Mt 5,33-37
33 Avete anche inteso che fu detto agli antichi: "Non giurerai il falso, ma adempirai verso il Signore i tuoi giuramenti". 34 Ma io vi dico: non giurate affatto,
né per il cielo, perché è il trono di Dio, 35 né per la terra, perché è lo sgabello dei suoi piedi, né per Gerusalemme, perché è la città del grande Re. 36 Non giurare neppure per la tua testa, perché non hai il potere di rendere bianco o nero un solo capello. 37 Sia invece il vostro parlare: "Sì, sì", "No, no"; il di più viene dal Maligno.

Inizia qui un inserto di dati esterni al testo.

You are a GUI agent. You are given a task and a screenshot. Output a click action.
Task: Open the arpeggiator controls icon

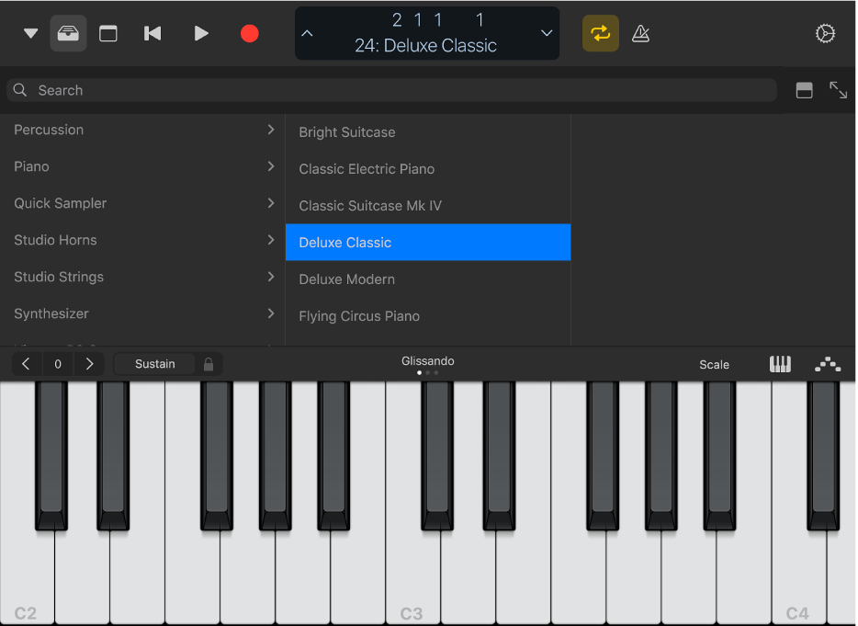[x=828, y=364]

C’è chi ama affermare che parla come mangia, a sottolineare che il suo parlare è un parlare verace, quando invece è uno sproloquiare senza capo né coda e senza rispetto per l’interlocutore o per chi è oggetto del suo dire. Invitandoci a un parlare veritiero Gesù non intendeva certo sollecitarci alla cafonaggine come tante volte imperversa nei rapporti tra le persone, magari prendendo esempio da quanti, per il ruolo pubblico che rivestono, dovrebbero essere di esempio. Il parlare veritiero è qualche cosa che viene da dentro e che ha a che fare, non con la presunzione di conoscere o peggio di detenere la verità, quanto piuttosto con la decisione di dire solo il necessario, nel modo più opportuno e a tempo debito. Il parlare veritiero può richiedere, in talune circostanze, perfino il fare silenzio come ha fatto Gesù davanti a Pilato, a Erode o ai sommi sacerdoti. Il parlare veritiero è anche un parlare umile e allo stesso tempo coraggioso perché richiede la capacità di essere se stessi anche nelle circostanze avverse e pure il coraggio e l’onestà di dire, all’occorrenza: scusa, ho sbagliato.